Deracemization and Stereoinversion of α-Amino Acids by L-Amino Acid Deaminase

Enantiomerically pure alpha-amino acids are compounds of primary interest for the fine chemical, pharmaceutical, and agrochemical sectors. Amino acid oxidases are used for resolving D, L-amino acids in biocatalysis. We recently demonstrated that L-amino acid deaminase from Proteus myxofaciens (PmaLAAD) shows peculiar features for biotechnological applications, such as a high production level as soluble protein in Escherichia coli and a stable binding with the flavin cofactor. Since L-amino acid deaminases are membrane-bound enzymes, previous applications were mainly based on the use of cell-based methods.

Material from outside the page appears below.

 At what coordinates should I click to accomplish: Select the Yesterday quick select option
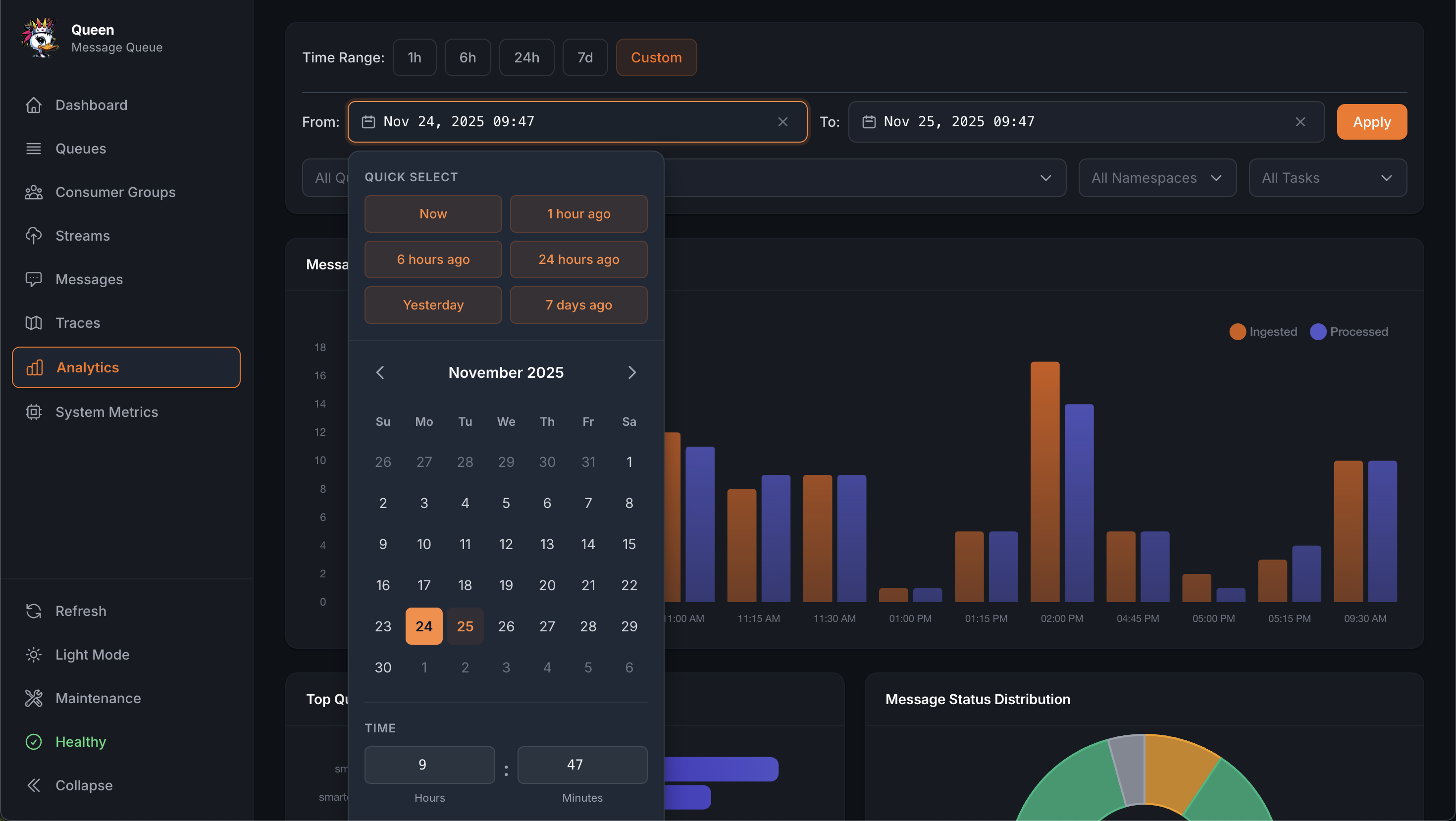click(433, 305)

Now, taking advantage of the broad substrate specificity of PmaLAAD, a number of natural and synthetic L-amino acids were fully converted by the purified enzyme into the corresponding aketo acids: the fastest conversion was obtained for 4-nitrophenylalanine. Analogously, starting from racemic solutions, the full resolution (ee > 99%) was also achieved. Notably, D, L-1-naphthylalanine was resolved either into the D- or the L-enantiomer by using PmaLAAD or the D-amino acid oxidase variant having a glycine at position 213, respectively, and was fully deracemized when the two enzymes were used jointly. Moreover, the complete stereoinversion of L-4-nitrophenylalanine was achieved using PmaLAAD and a small molar excess of borane tert-butylamine complex. Taken together, recombinant PmaLAAD represents an L-specific amino acid deaminase suitable for producing the pure enantiomers of several natural and synthetic amino acids or the corresponding keto acids, compounds of biotechnological or pharmaceutical relevance.